Recovering the Costs

The findings speak to the costs of integrating higher penetrations of wind energy. With respect to the estimated cost of new transmission tie-lines between provinces and between Canada and the U.S. needed to accommodate high penetrations of wind, it shows costs would be recovered within a few years. As well, the additional backup generation required to balance wind energy’s variability is shown to be modest, amounting to a small fraction of total wind-generating capacity.

At the installation levels studied, wind production displaces output from the most expensive and least efficient power plants, which the scenarios show to be mostly natural gas- and coal-fired generation. As fossil fuels are displaced with zero-carbon wind energy, greenhouse gas emissions are reduced.

The economic benefits of the wind resources in the study scenarios have two components: Firstly, there is a reduction in production costs in Canada as a result of displacing thermal generation, which has fuel costs to consider, with wind energy that has no fuel costs. Secondly, there are revenues from increased exports to the U.S. The study did not quantify investment costs of new generation or its interconnection.

“While the benefits of wind energy are widely known, this nearly three-year-long project helps provide decision makers with insights into how those benefits can be most efficiently realized as Canada takes steps to make use of this vast renewable resource,” said Bahman Daryanian of GE Energy Consulting Group, who was the study’s technical director and project manager.

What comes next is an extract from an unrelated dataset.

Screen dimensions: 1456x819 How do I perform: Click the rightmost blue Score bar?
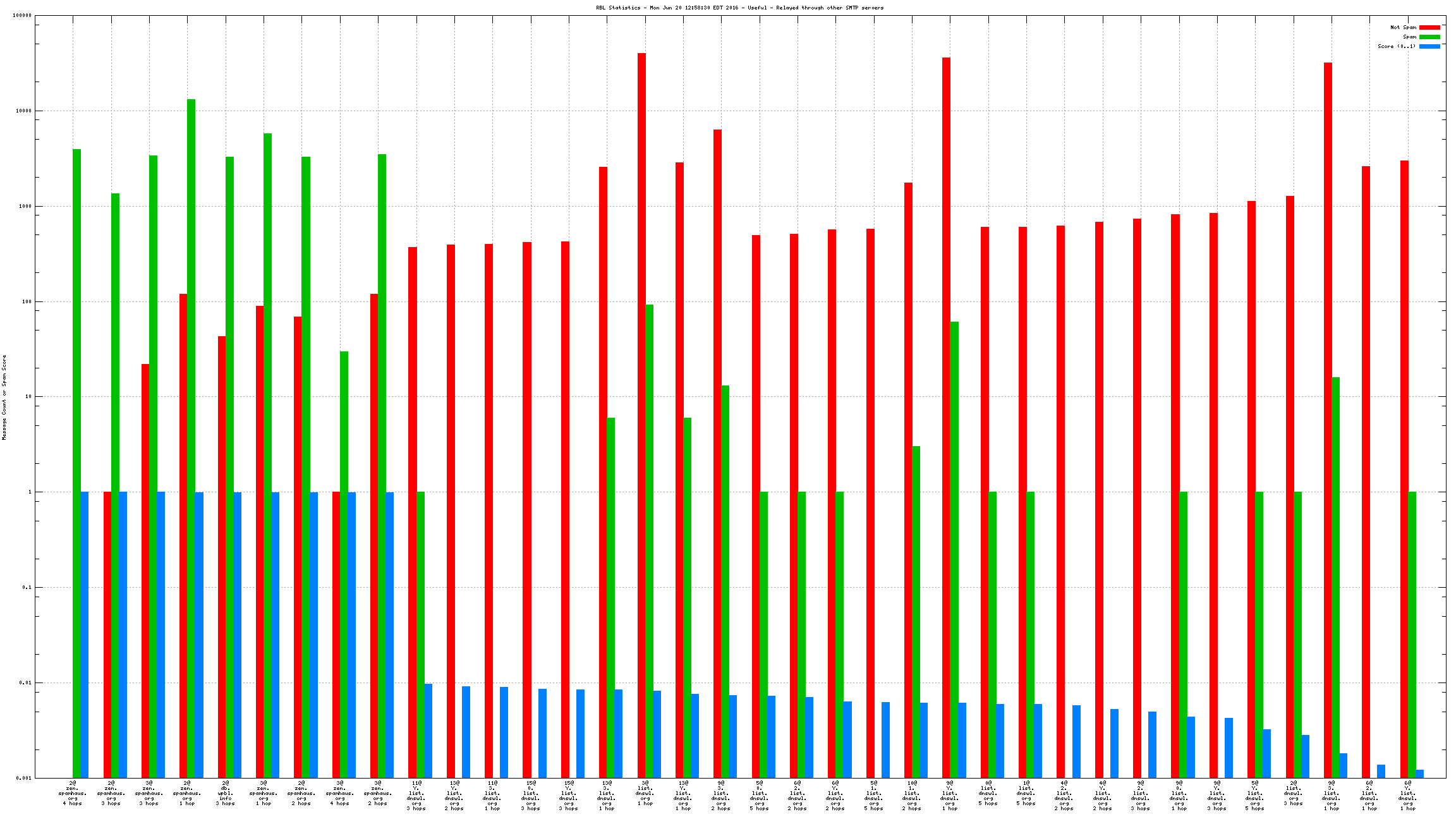pyautogui.click(x=1419, y=774)
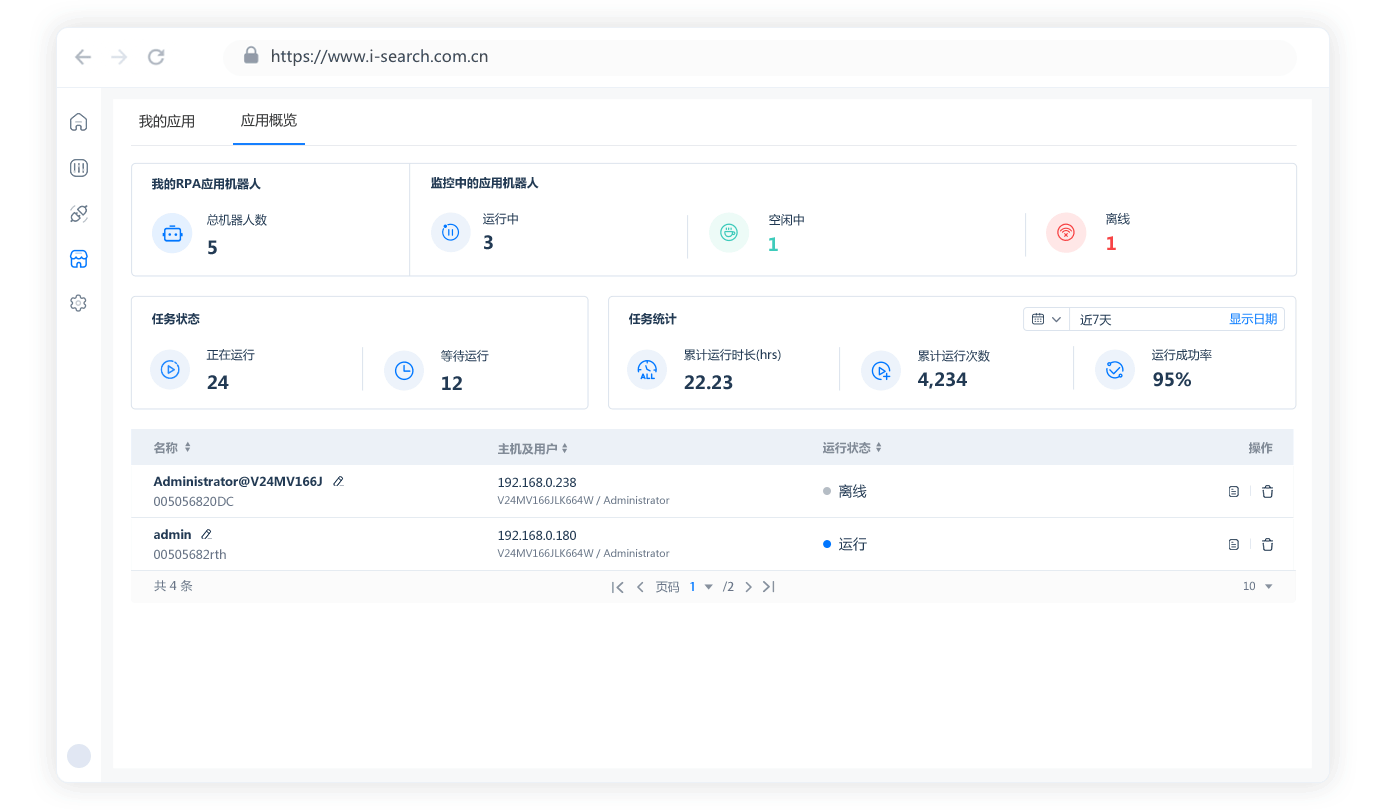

“The project confirms Canada has high-quality wind resources in all provinces, and makes laudable contributions to the study and understanding of wind-integration issues,” said Charlie Smith, executive director for the Utility Variable-Generation Integration Group (UVIG) and an active member of the study’s Technical Advisory Committee. “A notable example is its examination of what changes can be made in the operations and forecasting of existing thermal and hydroelectric generation to take advantage of available wind energy in a cost-effective way.”

Partnership Project

“The project team included among their efforts a number of sensitivity analyses to confirm the PCWIS results are robust and dependable; the Canadian wind resource is outstanding and matches the load over the course of a year remarkably well,” said DNV GL’s Dariush Faghani, the project adviser to CanWEA.

GE executed the project in partnership with Vaisala, Electranix, EnerNex, and Knight Piésold. Guidance was provided by CanWEA, DNV GL, and a Technical Advisory Committee that included representatives from: Alberta Electric System Operator (AESO), BC Hydro, Hydro-Québec, Independent Electricity System Operator (IESO), ISO-New England (ISO-NE), Manitoba Hydro, Midcontinent Independent System Operator (MISO), National Renewable Energy Laboratory (NREL), New York Independent System Operator (NYISO), SaskPower, Utility Variable-Generation Integration Group (UVIG), and Western Electricity Coordinating Council (WECC).

The PCWIS was co-funded by CanWEA and Natural Resources Canada (NRCan), through the ecoEnergy Innovation Initiative. Environment and Climate Change Canada provided data and modeling input. The contents of the study do not necessarily reflect the opinions of the Government of Canada nor those of the Technical Advisory Committee members or the organizations they represent.